• [Work item]
Below are records; print only the lines from the line containing "Instruction: Remove the" to the end, both included, reproduced exactly and without the pictures.

• [Collected data]
|---|
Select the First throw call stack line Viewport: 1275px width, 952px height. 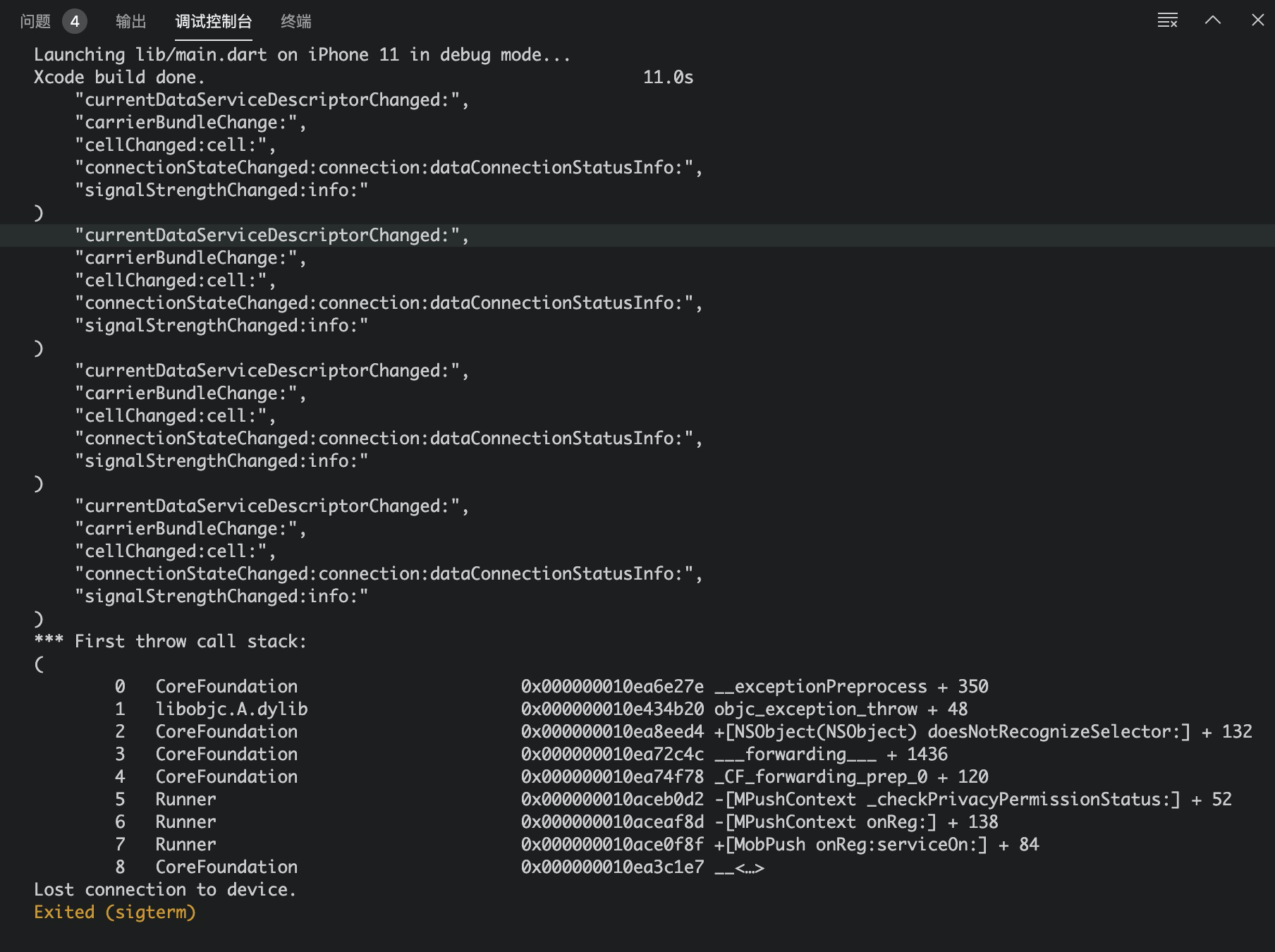(170, 641)
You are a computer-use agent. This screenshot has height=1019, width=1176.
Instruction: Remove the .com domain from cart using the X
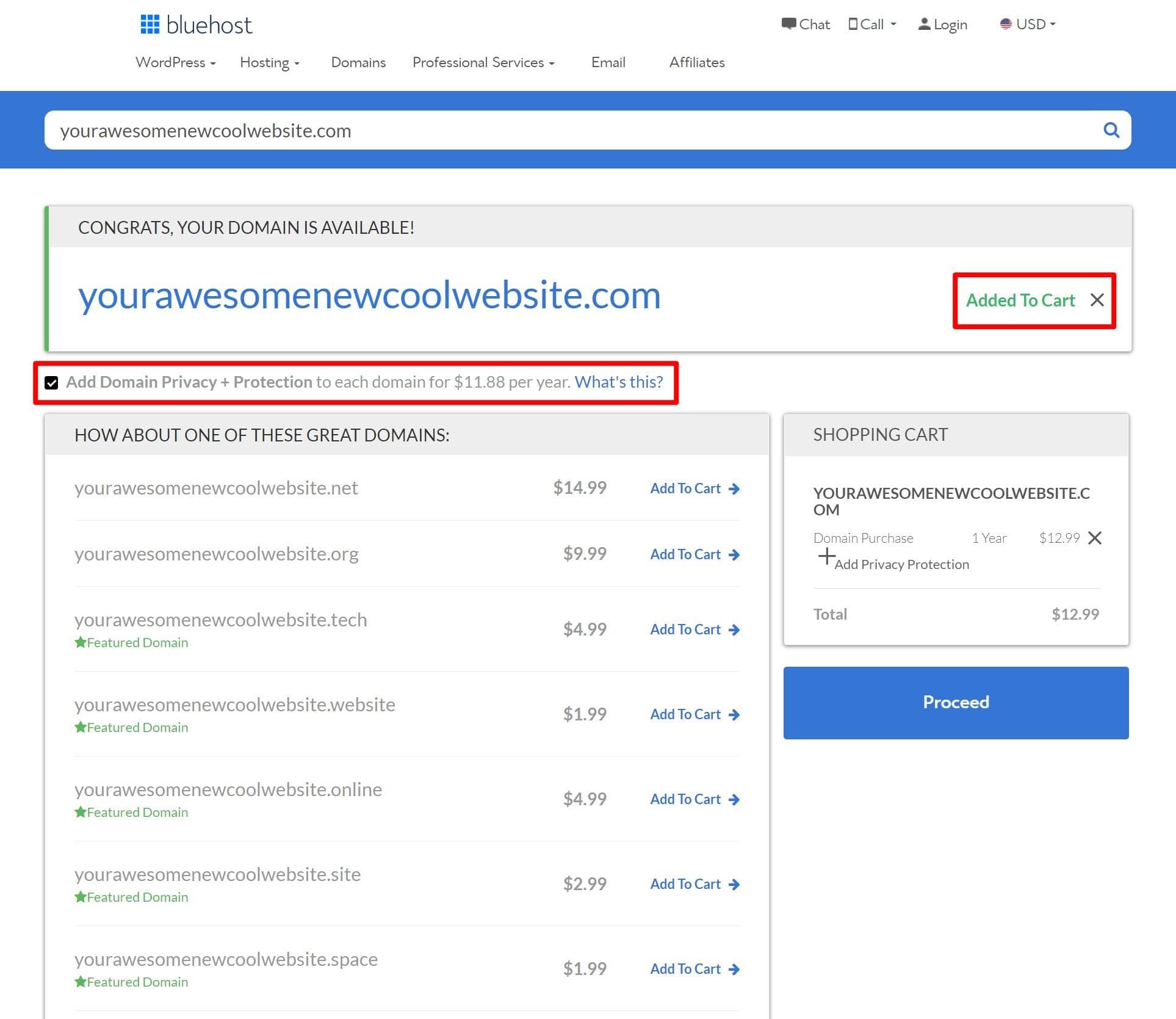[1096, 538]
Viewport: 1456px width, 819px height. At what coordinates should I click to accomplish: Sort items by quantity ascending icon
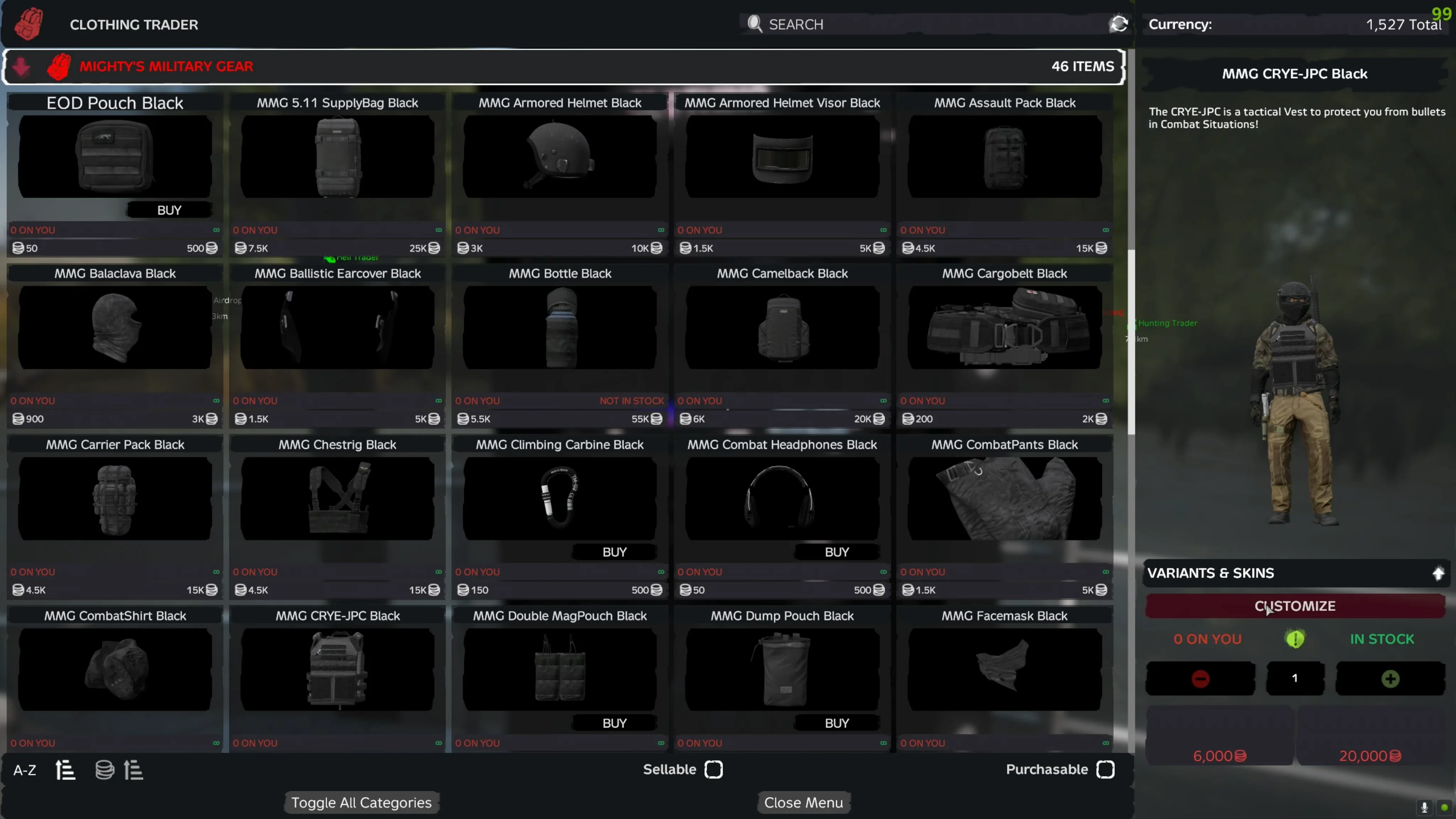pyautogui.click(x=65, y=770)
|---|
• [Answer for this exercise]
Instruction: Remove the .com domain from cart using the X
[1096, 538]
Viewport: 1456px width, 819px height. At what coordinates should I click to accomplish: Sort items by quantity ascending icon
pyautogui.click(x=65, y=770)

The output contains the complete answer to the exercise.